Years later, I read the transcript of a speech given by University of Texas professor, Uri Treisman, about a study he conducted while a graduate student in the 1970s. As a TA for a calculus course, he discovered that no more than two African American students over the past decade had earned a B- or better in first-term calculus. He subsequently conducted a study to determine why many ethnic minorities were failing the course and ultimately dropping out of mathematics (and in some cases the university). Based on the findings of the study, Dr. Treisman went on to create the Mathematics Workshop Program where he would assemble groups of students to solve problems and develop deeper understanding of the concepts taught in class. These workshops have been replicated nationwide.

Elements of an Effective Study Group

Taking lessons from Dr. Treisman’s work, and other best practices, I learned that for study groups to be effective, the first step is to pay attention to what happens before and after the study group. In other words, study groups should be one part of a three-step learning process toward mastering the subject. The three steps go like this:

Individual work –> Group work (study group)–> Individual work

Think of it like a sandwich. Working individually before and after the study group meets is the bread, and the study group is the meat (or peanut butter and jelly, for those of you who are vegans).

To be effective, everyone in the group must be prepared to do work on his or her own. The working group should not be where you get most of your work done. You’ll never learn the material that way.

 What to Do Before Your Study Group Meets

Giving yourself focus, reviewing the material on your own, beginning to work the problems are all the first essential steps toward preparing for the study group discussion and most importantly, deepening your recall and synthesizing the material.

Prior to coming together, you should be able to answer the following questions for each problem or topic to be discussed:

  • What will be your approach to solving this problem or writing about the topic?
  • How do you know the approach was correct?
  • What portion of the lecture or the readings did you use as your source(s)?

How to Manage the Study Group Meeting

Having spent time to individually review the material, you’re now prepared to contribute to the discussion, get questions answered, crystallize your learning and correct your misunderstandings.

While you’re in the study group, to be most effective, here are a few tips:

  • Set a standing day and time to meet, at least two days prior to the assignment due date.
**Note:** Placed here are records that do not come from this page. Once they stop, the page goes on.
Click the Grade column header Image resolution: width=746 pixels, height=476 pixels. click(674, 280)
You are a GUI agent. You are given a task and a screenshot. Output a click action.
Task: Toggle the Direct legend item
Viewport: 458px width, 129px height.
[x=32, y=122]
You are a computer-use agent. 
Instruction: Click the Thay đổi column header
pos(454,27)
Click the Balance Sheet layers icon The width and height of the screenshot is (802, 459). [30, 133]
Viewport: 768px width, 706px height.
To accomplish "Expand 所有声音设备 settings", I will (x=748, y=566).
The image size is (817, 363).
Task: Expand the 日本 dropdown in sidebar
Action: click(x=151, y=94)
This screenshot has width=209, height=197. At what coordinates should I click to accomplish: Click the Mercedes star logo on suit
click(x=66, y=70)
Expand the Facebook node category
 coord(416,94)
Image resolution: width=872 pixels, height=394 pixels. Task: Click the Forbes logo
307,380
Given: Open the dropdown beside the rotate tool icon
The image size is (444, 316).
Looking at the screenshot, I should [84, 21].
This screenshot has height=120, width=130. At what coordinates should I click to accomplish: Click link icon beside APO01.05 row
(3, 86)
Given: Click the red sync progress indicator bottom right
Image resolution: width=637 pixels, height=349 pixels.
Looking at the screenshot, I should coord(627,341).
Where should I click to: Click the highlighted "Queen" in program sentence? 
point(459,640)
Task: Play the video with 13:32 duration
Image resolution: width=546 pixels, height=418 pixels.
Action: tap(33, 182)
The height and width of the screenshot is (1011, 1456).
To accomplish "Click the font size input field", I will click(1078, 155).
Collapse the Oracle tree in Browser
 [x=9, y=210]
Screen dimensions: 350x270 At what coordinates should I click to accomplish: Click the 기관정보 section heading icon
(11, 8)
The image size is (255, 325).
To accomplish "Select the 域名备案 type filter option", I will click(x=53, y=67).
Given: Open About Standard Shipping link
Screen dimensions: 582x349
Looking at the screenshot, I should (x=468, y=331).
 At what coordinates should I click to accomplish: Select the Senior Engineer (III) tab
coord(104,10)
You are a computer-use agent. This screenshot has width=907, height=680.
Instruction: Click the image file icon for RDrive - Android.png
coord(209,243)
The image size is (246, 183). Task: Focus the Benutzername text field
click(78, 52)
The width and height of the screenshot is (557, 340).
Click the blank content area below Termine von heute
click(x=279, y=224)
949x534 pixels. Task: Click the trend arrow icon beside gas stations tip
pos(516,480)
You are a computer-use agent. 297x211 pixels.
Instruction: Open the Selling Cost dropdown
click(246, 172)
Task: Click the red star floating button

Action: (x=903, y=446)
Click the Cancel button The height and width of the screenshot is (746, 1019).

The meetings should have a defined end time so the group will be forced to be efficient.
  • Invite no more than 4-5 members to the group, otherwise some group members won’t be able to actively participate and controlling the group discussions could get unwieldy.
  • Be honest and open. When you haven’t done the pre-work, let the group know. Don’t fake it to make it.
  • Hold everyone accountable to do the work. When someone slips, make sure they understand that not preparing is an exception, rather than the rule.
  • Rotate the leadership. There should be a leader assigned to each meeting to keep everyone on schedule.

What to Do After Your Group Meets

Finally, it’s important that you finish the assignment on your own, not in the group. This ensures that you consolidate and understood everything, when you take theory and concepts and apply them to the problem or assignment at hand. If you don’t take this important step, you run the risk of repeating my situation—good homework grades but poor exam scores because I had not synthesized the material in my own mind.

This “individual—group—individual” approach also minimizes the chances that you could be accused of plagiarism. Finishing assignments together increases the likelihood that the solutions look identical, putting you all on the professor’s watch list or, more damagingly, leading to a sanction of some kind.

What happened to Dr. Treisman’s students? The results were stunning. In the first year of the Mathematics Workshops, over 50% of African American participants earned a grade of B- or better in first-year calculus, compared to just 21 percent of black students who didn’t participate. Most importantly, four times more African American students graduated with math-based majors than those African Americans who didn’t participate in the workshop. [i] Study groups work, but only if they’re part of the sandwich!